A battery conductive material formed by mixing at a ratio of 100 parts by weight of a mixed conductive material consisting of 5 to 95% by weight of carbon black and at least one selected from 95 to 5% by weight of carbon nanofiber fibrous graphite and carbon nanotubes and 0.5 to 60 parts by weight of graphite. The method of claim 1, wherein the carbon black has a particle size of less than 0.2㎛ and the surface area is less than 1000m ² / g, the graphite is a particle in the form of a spherical or incomplete sphere or flakes and the particle size is less than 50㎛ A battery conductive material, characterized in that the surface area is less than 200 m ² / g.
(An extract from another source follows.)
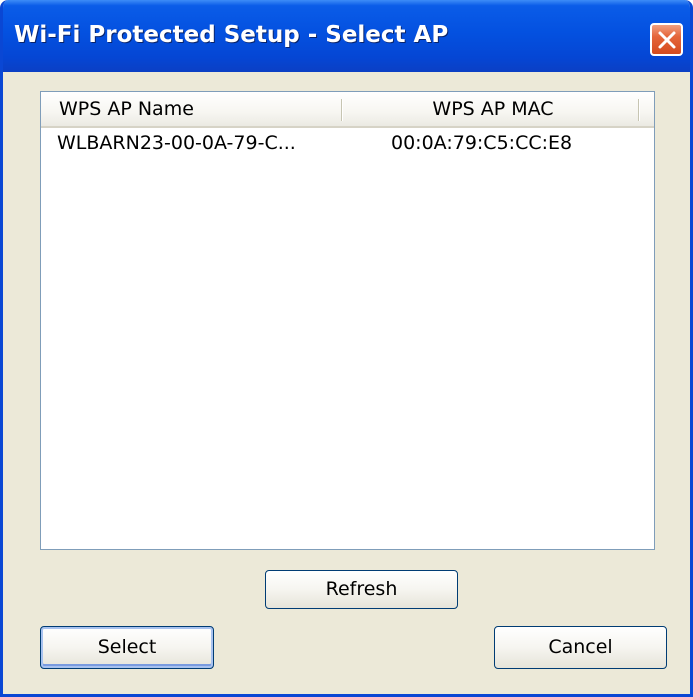 This screenshot has width=693, height=697. Describe the element at coordinates (493, 109) in the screenshot. I see `column-header-ap-mac: WPS AP MAC` at that location.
The conductive material for a battery according to claim 1, wherein the carbon nanofibers are less than 1.0 µm in diameter, less than 100 µm in length, and have a surface area of less than 500 m ² / g. 4. The battery conductive material according to claim 3, wherein the fibrous graphite has a diameter of less than 15 µm and a length of less than 150 µm, and a surface area of less than 50 m ² / g. A lithium-sulfur battery comprising a positive electrode made of a battery conductive material and an active material and a binder according to claim 1. The lithium-sulfur battery of claim 5, wherein the active material comprises a compound including a sulfur molecule (S ₈ ), polysulfide (Li ₂ S _x , 1 <x), or a sulfur-sulfur atom.